In 175 years, Yale-New Haven Hospital has evolved from a shelter for the sick and homeless to a leading clinical pioneer — and an organization that can throw one hell of a party.
The hospital, Connecticut’s first and the nation’s fifth, celebrated its 175th anniversary Saturday with a black-tie gala Saturday night at the Oakdale Theater in Wallingford. Over 1,300 people attended the event, including Yale President Richard Levin, New Haven Mayor John DeStefano Jr. and hospital trustee Jonathan Bush ’52, the uncle of President George W. Bush ’68.
“After 175 years of never closing the doors, never shutting the lights, it was important to celebrate this milestone,” Yale-New Haven Hospital President and CEO Joseph A. Zaccagnino said Monday.
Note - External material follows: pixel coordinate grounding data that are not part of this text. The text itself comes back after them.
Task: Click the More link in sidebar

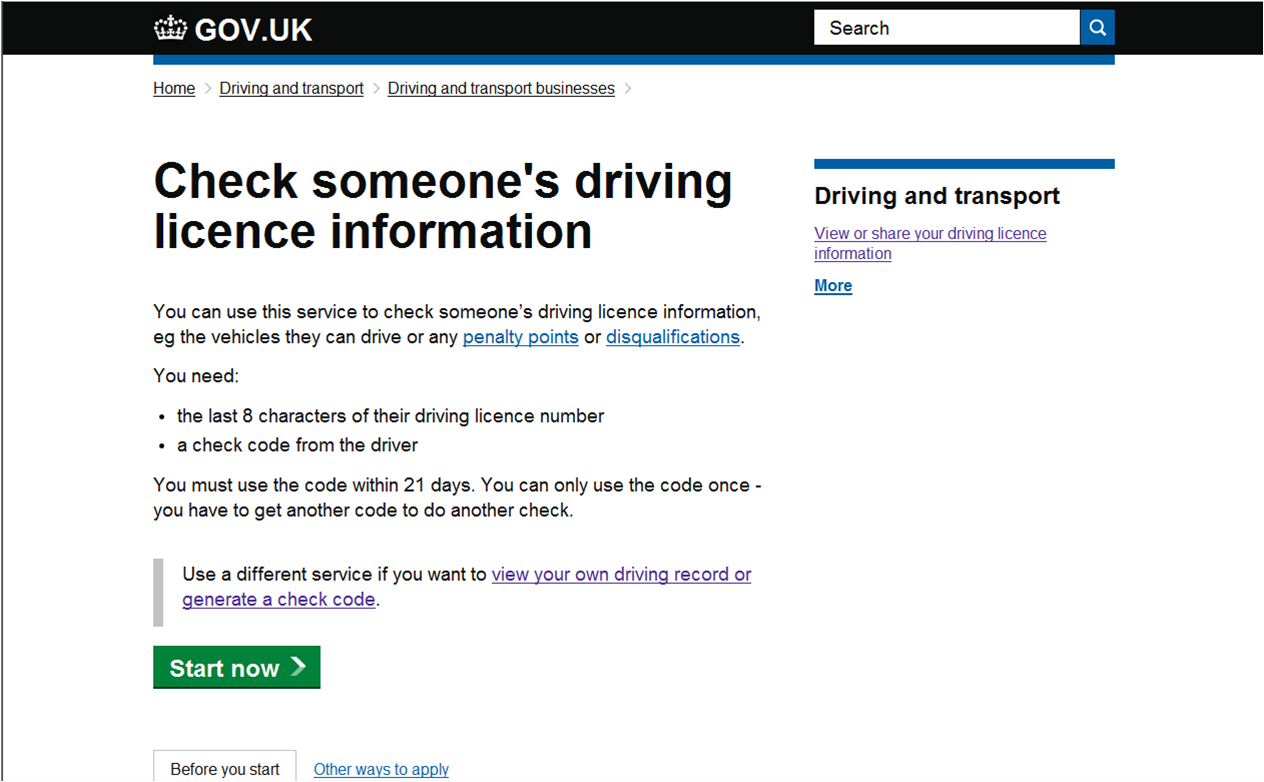Action: tap(833, 286)
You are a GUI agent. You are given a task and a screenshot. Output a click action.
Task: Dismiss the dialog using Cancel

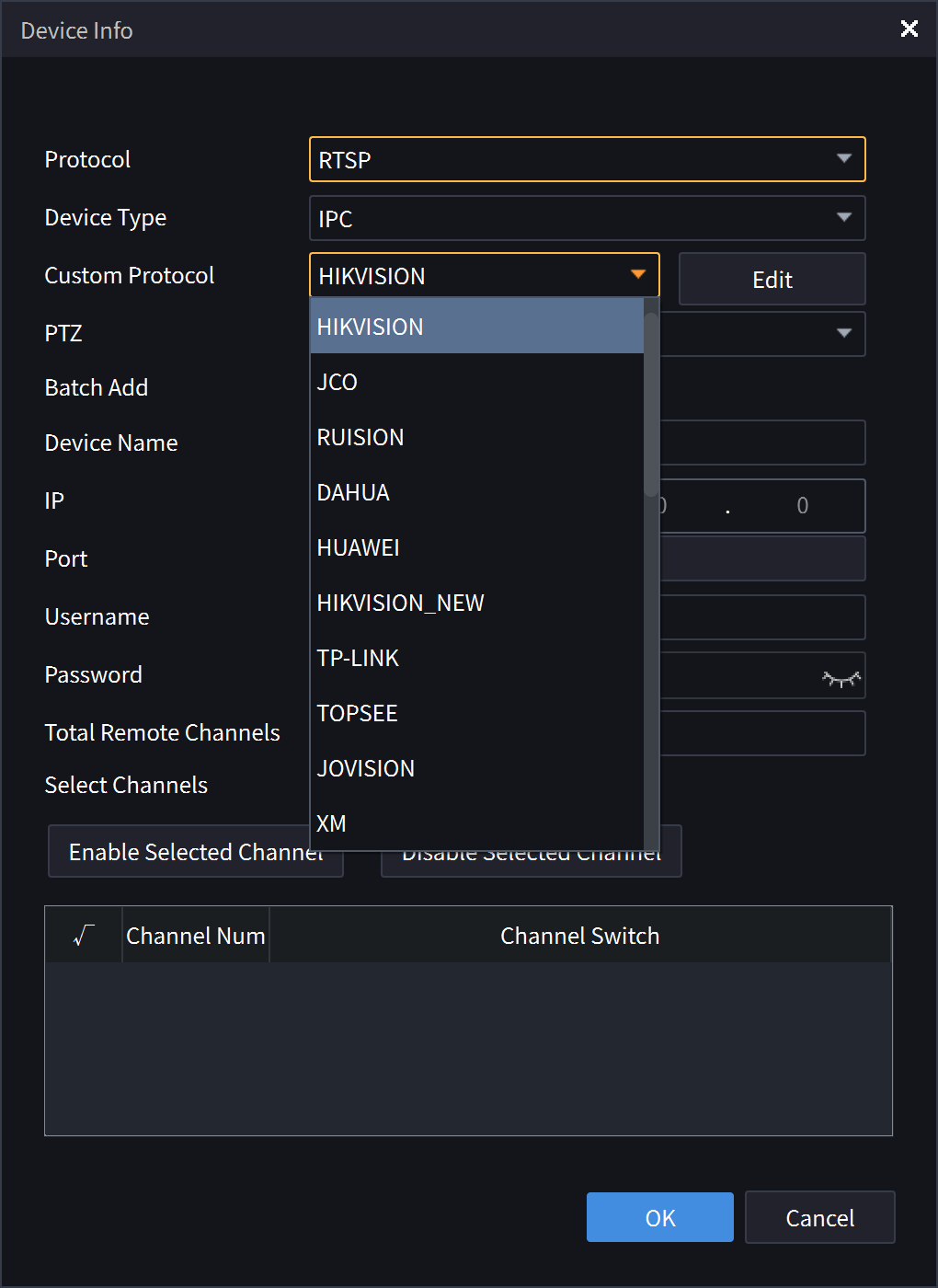818,1216
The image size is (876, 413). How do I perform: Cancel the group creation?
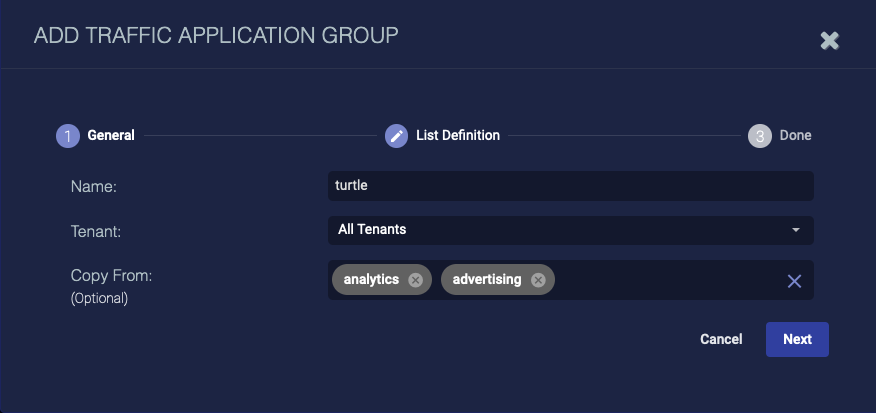(721, 339)
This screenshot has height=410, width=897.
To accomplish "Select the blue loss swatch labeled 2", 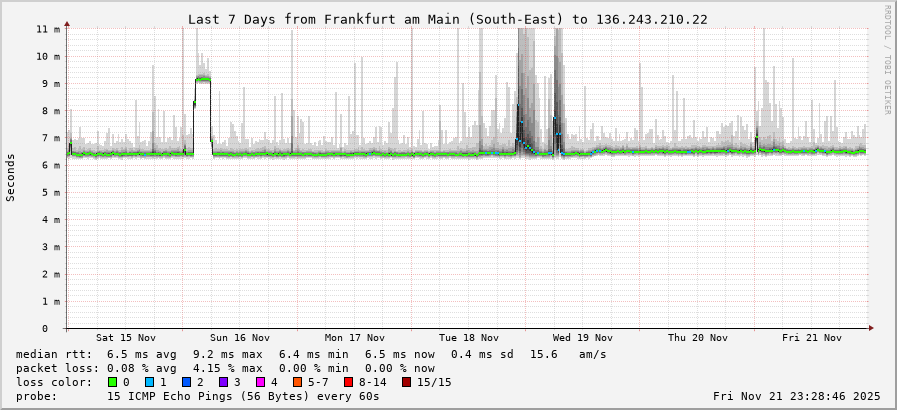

The event was the culmination of months of community events commemorating the hospital’s long history, including the first use of chemotherapy as a cancer treatment, the first successful use of penicillin in this country and the first artificial heart.
Alms for the poor
Unlike members of the middle and upper class who could summon physicians to their homes, poverty-stricken New Haven residents and sailors passing through the city in the early 19th century lacked any health care options. If they were ill, their suffering was prolonged, their deaths miserable, and failure to quarantine them resulted in the spread of diseases such as yellow fever, malaria and smallpox.
The need arose for a charitable institution to house and treat the impoverished sick.
On May 31, 1826, the hospital now known as Yale-New Haven Hospital was established. Named the General Hospital of Connecticut, it was the first hospital in Connecticut and the fifth in the country.
From the start, its purposes were to be purely philanthropic. The citizens leading the effort declared in meeting minutes that the hospital “shall be a charitable institution, and no physician or surgeon shall receive any compensation for his services.
“Wealthy patients shall not be received to the exclusion of charity patients; and when received, shall pay to the hospital funds as the board managers shall direct.”
After raising enough funds and hiring an architect, the hospital erected its first facility in 1832. Called “Old North,” the building was constructed at the site of the current Clinic Building, facing Cedar Street.
The poor of New Haven could at last receive consistently quality health care at little or no cost.
A successful partnership
At the time of the hospital’s founding, partnerships between medical schools and hospitals for educating future doctors were unusual. But the students at the Yale School of Medicine, founded in 1810, were desperate for firsthand experience with patients.
In 1824, several students exhumed the recently-buried cadaver of a young woman from Grove Street Cemetery and brought it back to their dormitory for examination. The girl’s family, horrified upon learning what had happened, rallied a mob and threatened to punish the students and the School of Medicine.
The students grabbed rifles and barricaded themselves in their rooms until a doctor resolved the conflict by retrieving the girl’s body, sewing it back together, and reburying it.
Though the hospital and the School of Medicine eventually established a loose affiliation, the partnership was not made official until 1913.
“It really does stand the full scope of the transformation of the American hospital,” said John Warner, a professor of the history of medicine.
By the turn of the century, the hospital was not only helping the poor but also the middle class, and it was run more as a business than as a social safety net.
“It’s just remarkable that what started as a small-town almshouse has turned into one of the top medical centers in the country,” said Katherine Krauss, assistant director of public relations for Yale-New Haven Hospital. “Age alone is not what makes it great.”